Interleukin-4 Receptor in Moderate Atopic Asthma

Abstract

Interleukin-4 mediates important proinflammatory functions in asthma, including induction of the IgE isotype switch, expression of VCAM-1 on endothelium, mucin production, 15-lipoxygenase activity, and Th2 lymphocyte stimulation leading to the secondary synthesis of IL-4, IL-5, and IL-13. Soluble recombinant human IL-4 receptor (IL-4R; Nuvance; altrakincept) inactivates naturally occurring IL-4 without mediating cellular activation. Nebulized IL-4R has a serum half-life of approximately 1 wk.
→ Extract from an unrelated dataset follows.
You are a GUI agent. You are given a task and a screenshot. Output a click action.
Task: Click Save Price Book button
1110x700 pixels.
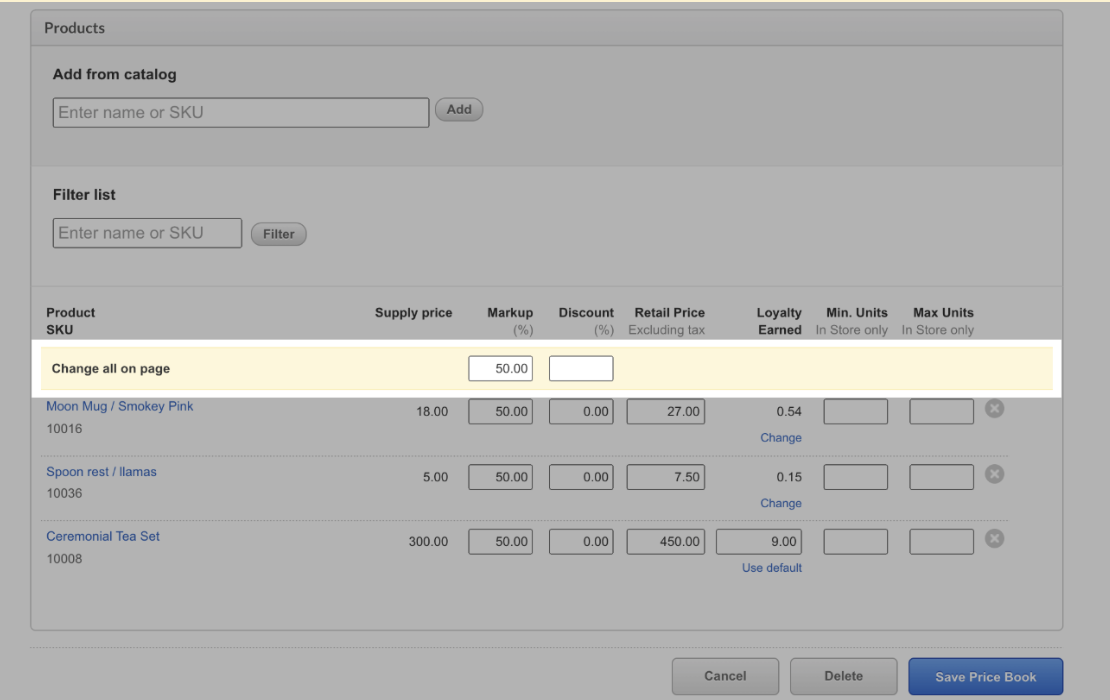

In this double-blind, placebo-controlled trial, 25 patients with moderate asthma requiring inhaled corticosteroids were randomly assigned to receive a single nebulized dose of IL-4R 1,500 μ g, IL-4R 500 μ g, or placebo after stopping inhaled corticosteroids. No drug-related toxicity was observed. Treatment with IL-4R produced significant improvement in FEV₁ on Day 4 (1,500 μ g versus placebo; p < 0.05) and in FEF_25–75 on Days 2 and 4 (1,500 μ g versus placebo; p < 0.05). Asthma symptom scores stabilized among patients treated with IL-4R 1,500 μ g, despite abrupt withdrawal of corticosteroids, but not in the IL-4R 500 μ g group or the placebo group (p < 0.05). Patients in the IL-4R 1,500 μ g group also required significantly less β₂-agonist rescue use (p < 0.05). Anti-inflammatory effects were further demonstrated by significantly reduced exhaled nitric oxide (p < 0.05). Conclusions: A single dose of IL-4R appears safe and effective in moderate asthma. The 1,500 μ g dose appears as safe but significantly more effective than the 500 μ g dose. Borish LC, Nelson HS, Lanz MJ, Claussen L, Whitmore JB, Agosti JM, Garrison L. Interleukin-4 receptor in moderate atopic asthma: a phase I/II randomized, placebo-controlled trial.